Explanation of Responses:
(1)  Each share is represented by a restricted stock unit ("RSU"). One-twelfth (1/12) of the shares shall vest on January 20, 2020 and one-twelfth (1/12) of the shares shall vest quarterly thereafter, in each case, subject to the Reporting Person continuing to be a Service Provider through each vesting date.
(2)  Each share is represented by a performance-based restricted stock unit ("PSU"). The number of shares reported is at the target award amount. The Reporting Person may potentially earn from 75% to 100% of one-third (1/3) the total target award amount each year based on the achievement, if any, of the performance criteria at the end of each annual performance period over a three year period. The actual award earned shall be determined upon certification by the Issuer's Compensation Committee. If earned, the eligible PSUs from each performance period will vest on each of October 20, 2020, October 20, 2021, and October 20, 2022, subject to the Reporting Person continuing to be a Service Provider through each vesting date.
(3)  Each share is represented by an RSU. One-fourth (1/4) of the RSUs will vest quarterly over a one year period, subject to the Reporting Person continuing to be a Service Provider through each vesting date.
(4)  These shares were sold pursuant to a Rule 10b5-1 trading plan adopted by the Reporting Person.
(5)  This sale price represents the weighted average sale price of the shares sold ranging from $224.21 to $225.12 per share.
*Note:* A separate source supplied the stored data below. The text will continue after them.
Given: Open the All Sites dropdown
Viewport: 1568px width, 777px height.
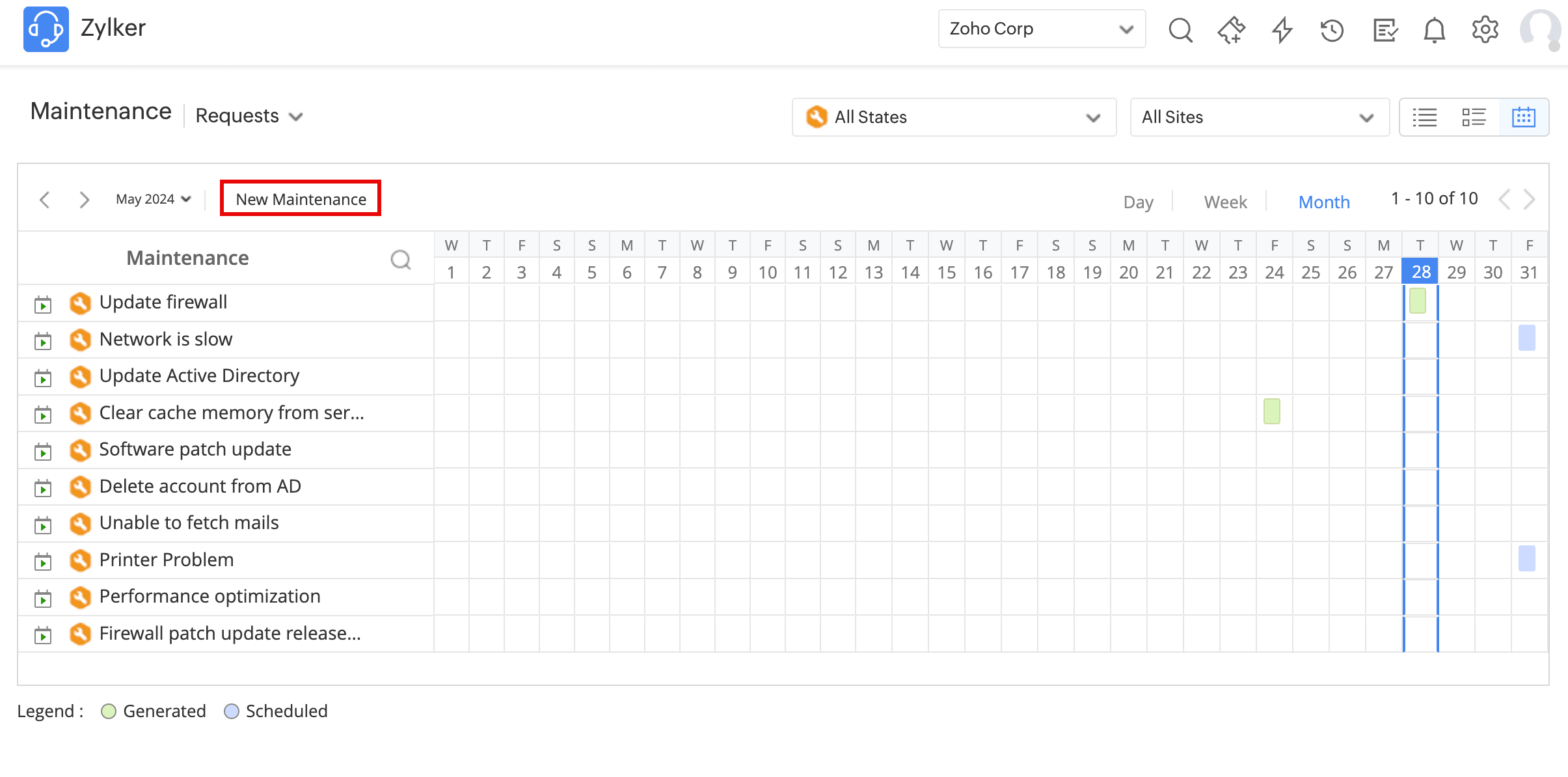Looking at the screenshot, I should tap(1259, 117).
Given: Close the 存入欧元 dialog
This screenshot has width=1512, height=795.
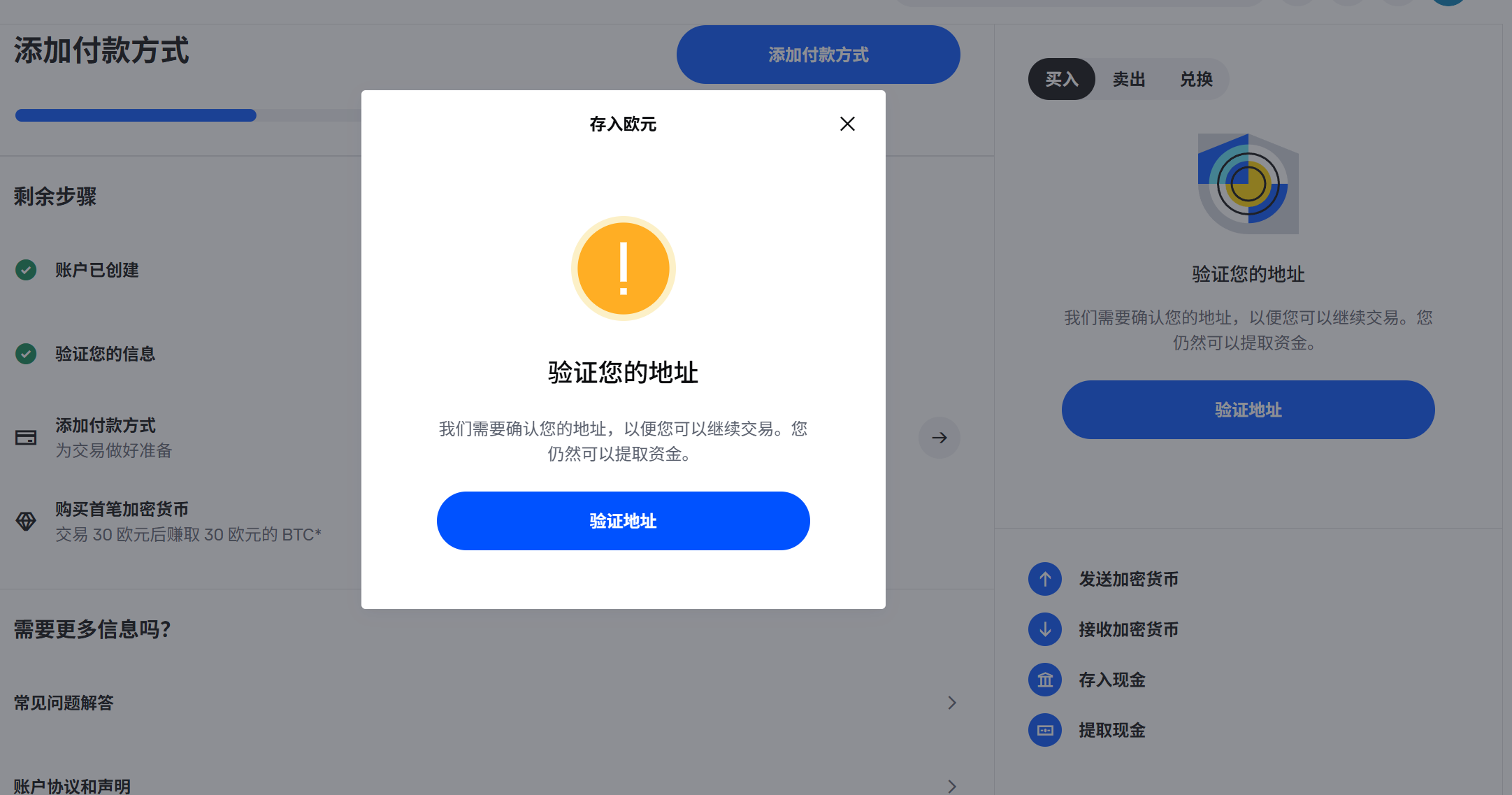Looking at the screenshot, I should pyautogui.click(x=847, y=124).
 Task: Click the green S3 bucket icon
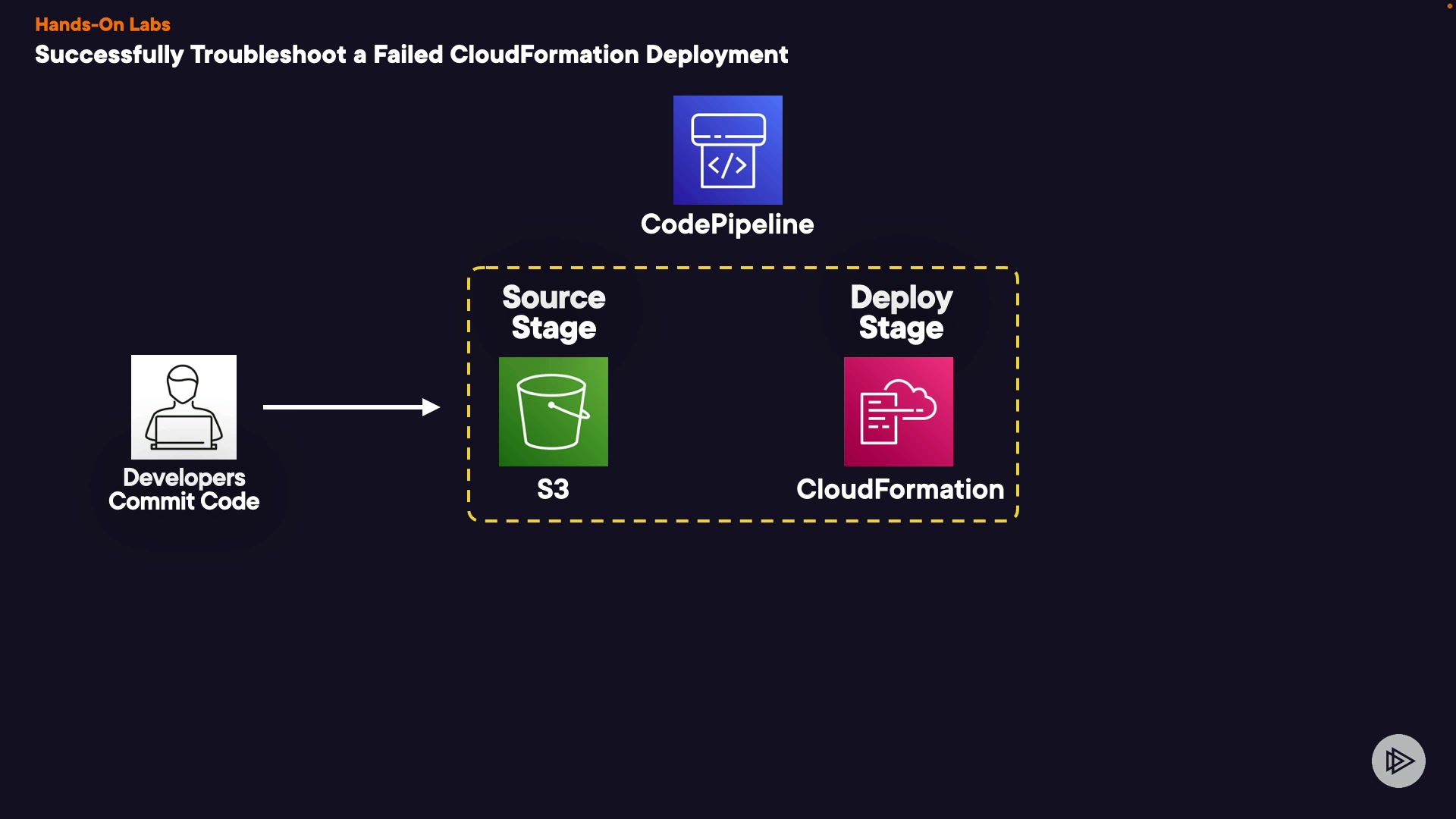553,411
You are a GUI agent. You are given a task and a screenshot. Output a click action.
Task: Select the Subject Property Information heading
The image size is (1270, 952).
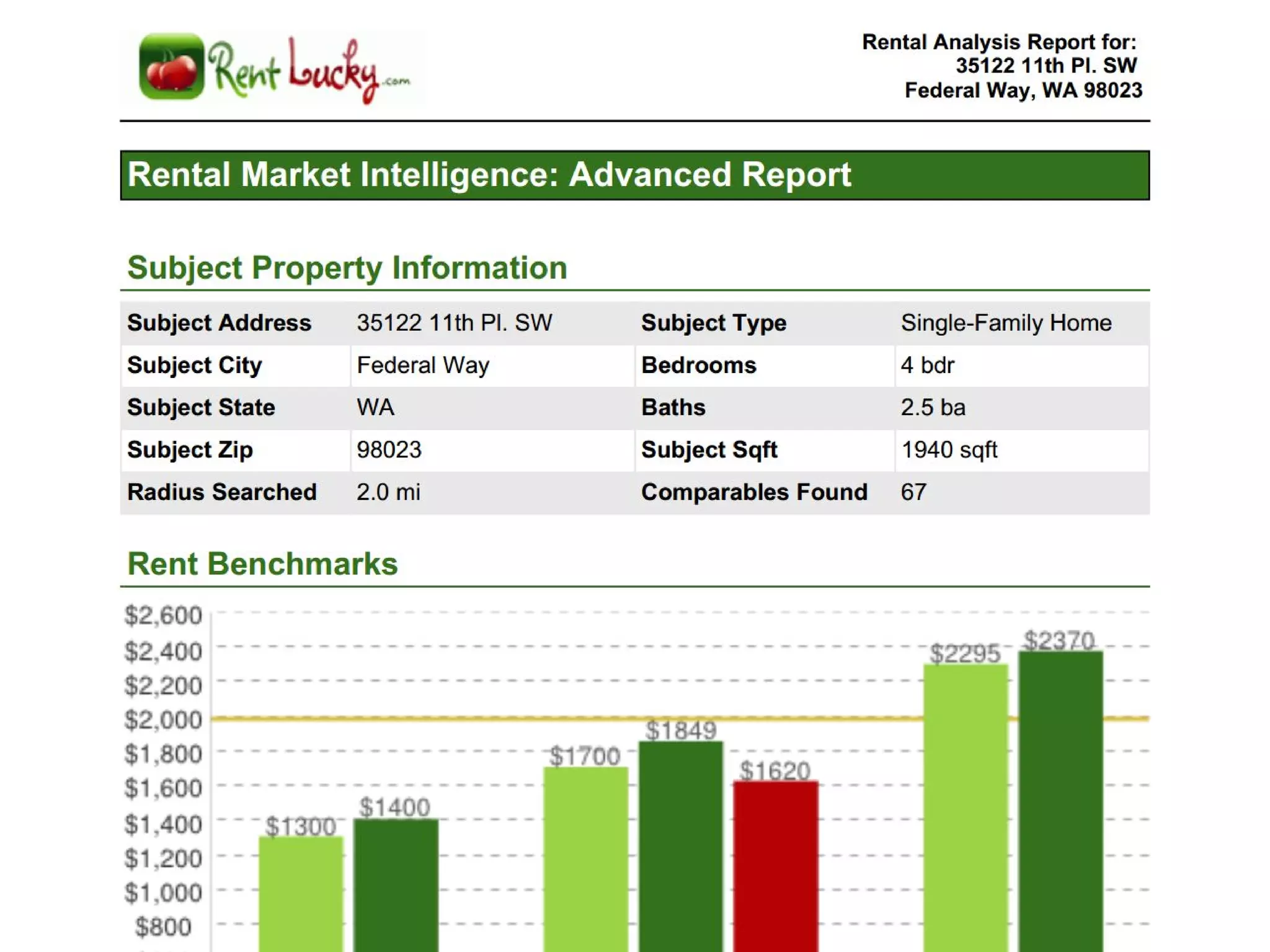(x=347, y=268)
Upon request by the Commission staff, the Issuer, or a security holder of the Issuer, the Reporting Person will provide full information regarding the number of shares sold at each separate price within the range set forth in this Form 4.
(6)  This sale price represents the weighted average sale price of the shares sold ranging from $225.22 to $225.91 per share. Upon request by the Commission staff, the Issuer, or a security holder of the Issuer, the Reporting Person will provide full information regarding the number of shares sold at each separate price within the range set forth in this Form 4.
(7)  This sale price represents the weighted average sale price of the shares sold ranging from $226.38 to $227.36 per share. Upon request by the Commission staff, the Issuer, or a security holder of the Issuer, the Reporting Person will provide full information regarding the number of shares sold at each separate price within the range set forth in this Form 4.
(8)  This sale price represents the weighted average sale price of the shares sold ranging from $227.40 to $228.38 per share. Upon request by the Commission staff, the Issuer, or a security holder of the Issuer, the Reporting Person will provide full information regarding the number of shares sold at each separate price within the range set forth in this Form 4.
(9)  This sale price represents the weighted average sale price of the shares sold ranging from $228.41 to $229.24 per share. Upon request by the Commission staff, the Issuer, or a security holder of the Issuer, the Reporting Person will provide full information regarding the number of shares sold at each separate price within the range set forth in this Form 4.
(10)  Shares are held by the Zuk 2017 GRAT dates March 29, 2017, for which the Reporting Person serves as a trustee.
(11)  Shares are held by the Zuk 2015 GRAT dated June 17, 2015, for which the Reporting Person serves as a trustee.

Reporting Owners
Reporting Owner Name / Address
Relationships
Director 10% Owner Officer Other
ZUK NIR
C/O PALO ALTO NETWORKS INC.
3000 TANNERY WAY
SANTA CLARA, CA 95054
X
EVP, Chief Technology Officer

Signatures
/s/ Jeff True, Attorney-in-Fact for Nir Zuk 8/2/2019
** Signature of Reporting Person Date


Reminder: Report on a separate line for each class of securities beneficially owned directly or indirectly.
* If the form is filed by more than one reporting person, see Instruction 4(b)(v).
** Intentional misstatements or omissions of facts constitute Federal Criminal Violations. See 18 U.S.C. 1001 and 15 U.S.C. 78ff(a).
Note: File three copies of this Form, one of which must be manually signed. If space is insufficient, see Instruction 6 for procedure.
Persons who respond to the collection of information contained in this form are not required to respond unless the form displays a currently valid OMB control number.